In September 2007, the Journal of Intellectual Disability Research published a study titled "Symptoms of dementia among adults with Down's syndrome: a qualitative study" by S. Deb, M. Hare and L. Prior.  In it, they point out that dementia may be difficult to diagnose because of "the different clinical manifestation of dementia amount people with intellectual disabilities."  Their study points out that the existing intellectual disability makes some of the initial cognitive diagnostic tools used in diagnosis invalid.  For example, if the patient is unable to complete simple math equations to begin with, then how can a test which asks the patient to complete simple math equations be effective?

As a result of the cognitive impairment, it may not be as obvious that a patient is unable to learn or remember new information as it is in a patient who is not cognitively impaired.  If the patient already had difficulty communicating, then a decline in communication skills may also go overlooked in the early stages.  They point out that some of these changes may, in fact, only be noticed by the individuals who are caring for the patient in question.  However, the study does point out that other changes, such as those to the patient's personality, moods, and sleep patterns may be noticed earlier than in patients without an intellectual disability.

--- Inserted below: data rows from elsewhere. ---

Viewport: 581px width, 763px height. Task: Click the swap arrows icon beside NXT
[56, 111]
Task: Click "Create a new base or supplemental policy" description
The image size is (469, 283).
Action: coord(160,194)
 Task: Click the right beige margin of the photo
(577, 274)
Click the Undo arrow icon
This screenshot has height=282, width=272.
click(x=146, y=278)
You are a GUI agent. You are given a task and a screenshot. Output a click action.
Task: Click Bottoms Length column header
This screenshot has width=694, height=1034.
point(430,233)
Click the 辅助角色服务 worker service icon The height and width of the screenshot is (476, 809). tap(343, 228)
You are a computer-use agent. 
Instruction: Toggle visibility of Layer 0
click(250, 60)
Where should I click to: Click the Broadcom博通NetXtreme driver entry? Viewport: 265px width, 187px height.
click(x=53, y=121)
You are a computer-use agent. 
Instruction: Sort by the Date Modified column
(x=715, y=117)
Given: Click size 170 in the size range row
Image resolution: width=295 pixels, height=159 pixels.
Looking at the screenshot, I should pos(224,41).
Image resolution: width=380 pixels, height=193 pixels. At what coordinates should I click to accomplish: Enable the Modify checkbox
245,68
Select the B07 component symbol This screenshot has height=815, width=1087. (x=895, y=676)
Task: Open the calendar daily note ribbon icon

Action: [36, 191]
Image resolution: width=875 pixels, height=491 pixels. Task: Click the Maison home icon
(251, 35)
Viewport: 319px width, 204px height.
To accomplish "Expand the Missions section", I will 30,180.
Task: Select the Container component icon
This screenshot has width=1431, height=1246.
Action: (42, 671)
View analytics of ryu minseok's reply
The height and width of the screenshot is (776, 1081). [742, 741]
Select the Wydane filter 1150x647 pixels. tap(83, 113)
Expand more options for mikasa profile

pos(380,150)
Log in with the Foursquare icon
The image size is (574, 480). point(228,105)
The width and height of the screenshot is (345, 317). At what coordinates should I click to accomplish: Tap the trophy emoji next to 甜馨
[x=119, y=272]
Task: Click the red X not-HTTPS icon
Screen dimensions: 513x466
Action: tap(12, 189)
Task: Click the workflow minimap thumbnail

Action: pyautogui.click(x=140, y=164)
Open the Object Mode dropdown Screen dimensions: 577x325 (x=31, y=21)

The study lists as symptoms several types of memory impairment, confusion, problems with instructions, slowness, speech and language problems, sleep problems, loss of skills and several more.  Of particular interest to me are the symptoms they list which we already see in Lyn:

  • Procedural memory impairment - Lyn now requires direction on steps necessary to complete some routine tasks such as taking out the trash.  She also no longer knows what button to push to turn the car radio to her favorite station or which button(s) to push on the tv remote.
  • Episodic memory impairment - Lyn is no longer able to tell you what she did or ate yesterday consistently and cannot tell you what she did last week.
  • Spatial memory impairment - Lyn does not always remember where something is located.  This is particularly noticed outside of her home environment.  For example, Lyn didn't know where to look for an item when I said "on the coffee table in the living room" when last she visited my home.  We had to say "Turn around.  Do you see the table?  It is on the table."
  • Other memory impairment - Lyn forgets what she wants to tell you.
  • Confusion - Lyn gets confused when she is not 100% sure of where she is.  She's been confused with the onset of her period.
  • Problems with Instructions - Lyn now struggles with multiple instructions given together.  She does much better if you give her one step to complete before she goes to the next.
  • Slowness - Lyn is moving more slowly. 
  • Speech and Language problems - Aside from forgetting what she wants to say, she is now repeating questions.  She trails off mid-sentence.  
  • Sleep problems - Her sleep patterns have changed pretty significantly.  While the study indicates a lack of sleep or a flip to sleeping during the day, Lyn's sleeping more, much more.
  • Loss of skills - Lyn needs significant prompting to complete tasks which were previously routine such as taking out the trash or tending to certain personal hygiene needs.
  • Balance problems - Lyn is shuffling more in her walking.  She needs assistance to step up or down even one step such as at a curb.  
  • Lack of confidence - Lyn used to be pretty fearless.  There is a timidity and a questioning of herself that was not there previously.  
  • Emotional problems - Lyn bursts into tears easily and has emotional outbursts which seem to come with little or no warning.
  • Covering up - One of the symptoms that stood out to me was this one.  They mention that some of the patients tried to cover up for their loss of memories.  I see this with Lyn.  However, Lyn is currently trying to cover up her loss of skill and procedural memory.  For example, if she doesn't remember how to turn on the tv or change the radio station and you're not right there ready to do it for her, she'll say "I don't really want to watch tv" or "This station is OK."  It may seem like a change of mind to most people.  Not with Lyn.  If Lyn wants to watch Cops, she's not going to suddenly decide to not watch tv.
Lyn does not have Down's.  This study may not be 100% applicable.  However, I do find it illustrative of much of what we're seeing with my sister.


  1. PERFECT! This gave me a chance to step back and be more objective. I've let some of this become the new norm.